Hello,
On Wed, Dec 06, 2006 at 09:40:31AM +0000, Chris Lightfoot wrote:
> On Wed, Dec 06, 2006 at 09:28:12AM +0000, Philip Hazel wrote:
> > On Tue, 5 Dec 2006, Chris Lightfoot wrote:
> >
> > > The classic example is errors indicating that the user's
> > > mailbox quota is overrun. This is of course a temporary
> > > error, not a permanent one,
> >
> > How do you know it is a temporary error?
>
> Because a future attempt with the same sender, receiver
> and message data may succeed. RFC 2821:
>
> | A rule of thumb to determine
> | whether a reply fits into the 4yz or the 5yz category (see below)

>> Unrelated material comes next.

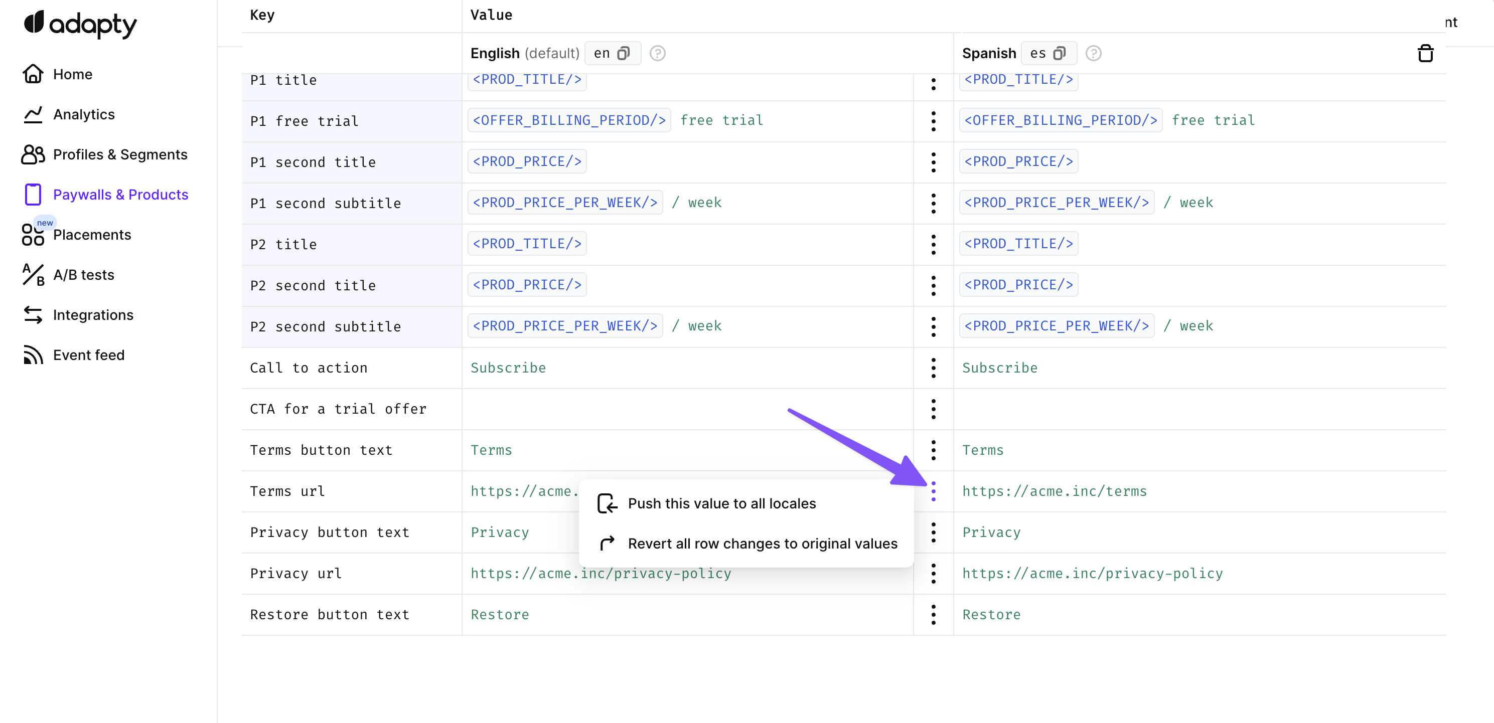Edit Spanish Terms url value
Screen dimensions: 1494x723
(x=1054, y=491)
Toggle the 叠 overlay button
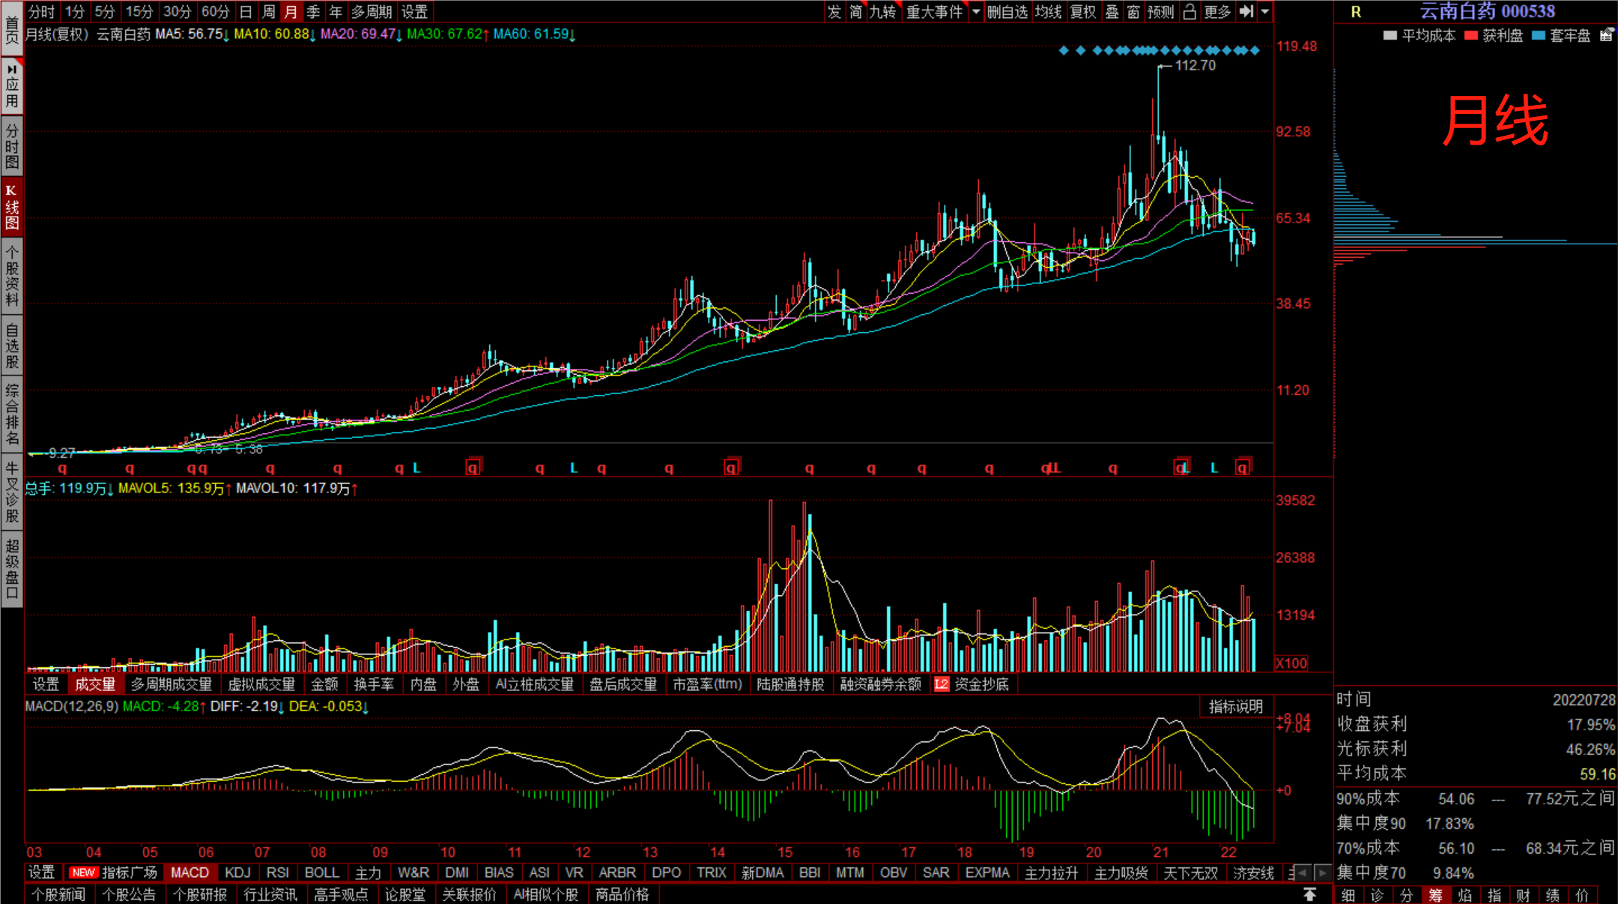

> | is that replies are 4yz if they can be successful if repeated
> | without any change in command form or in properties of the sender
> | or receiver (that is, the command is repeated identically and the
> | receiver does not put up a new implementation.)
>
> `Over quota' is no more a permanent error than `disk full'
> or `load average too high'. It's certainly true that (a)
> the error condition could persist indefinitely, and (b) if
> it persists for too long the failing message should be
> returned to its sender, but that's a decision for the
> sender, not the recipient.
The decision whether a failure is temporary or permanent is not up to
you but up to the server that sends the response.